Los limones tienen un fuerte sabor ácido y su potente sabor tiene un efecto igualmente fuerte en el cuerpo. Consumir su jugo estimula la producción de saliva, lo que te hace la boca agua. También estimula las secreciones del estómago y el tracto digestivo, mejorando el gusto y la digestión, a la vez que refresca el aliento. El jugo de limón también suaviza las heces, lo que favorece una evacuación regular. El jugo en agua caliente es un laxante suave por la mañana para muchos, ya que ayuda a mantener el intestino limpio. Los limones nutren el plasma sanguíneo deficiente y ayudan a reconstituir los fluidos. Su sabor ácido aumenta el flujo biliar, limpiando el hígado y la vesícula biliar. Esta fruta también tiene un efecto en otros sistemas del cuerpo. Los limones promueven la secreción de líquidos en los pulmones y el plasma sanguíneo. La acumulación de moco espeso y viscoso, propio de un desequilibrio Kapha primaveral, se puede disolver consumiendo jugo de limón. El jugo ayuda a licuar y expectorar el moco denso. Las afecciones Vata secas y deshidratadas, como el síndrome de estómago seco, agravado por los frescos meses de otoño, también se ven aliviadas por la capacidad de los limones para aportar líquidos. También puedes recurrir a esta fruta ácida para aliviar el resfriado y la gripe, ya que los limones son ricos en vitamina C. El jugo de limón es, de hecho, un excelente remedio para muchas dolencias.
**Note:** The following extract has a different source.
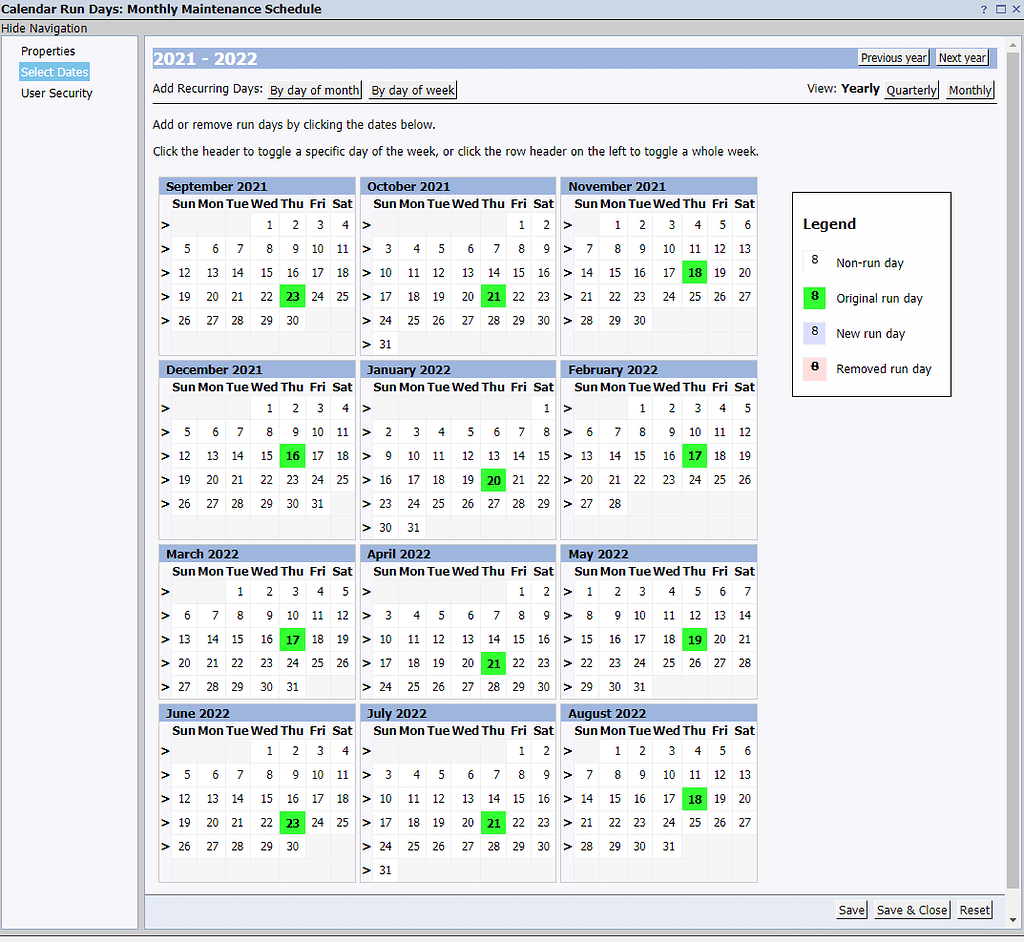Open User Security navigation item
This screenshot has width=1024, height=942.
57,93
Muchas culturas culinarias, como la marroquí, adoran el jugo ácido y la ralladura chispeante, tanto que una comida excelente incluye varios limones sin importar la temporada. Los limones aportan ese brillo radiante, un factor indescriptible, que transforma una comida de anodina a exquisita.
Los más valientes pueden comer limones crudos, exprimidos en bebidas para aligerar jugos dulces, como toque final en un plato de legumbres o en adobos. Muchos no considerarían una taza de té adecuada sin una rodaja de limón. El jugo es ideal para aderezar ensaladas y como esencia de la limonada. La ralladura de limón aparece en lugares inesperados, como en el relleno de tarta de manzana, o en preparaciones más comunes, aportando ligereza al alioli. El limón ablanda la carne al romper las fibras de colágeno. Los limones en conserva, salados y ácidos, son populares en la cocina marroquí, elevando los platos guisados de pesados a celestiales.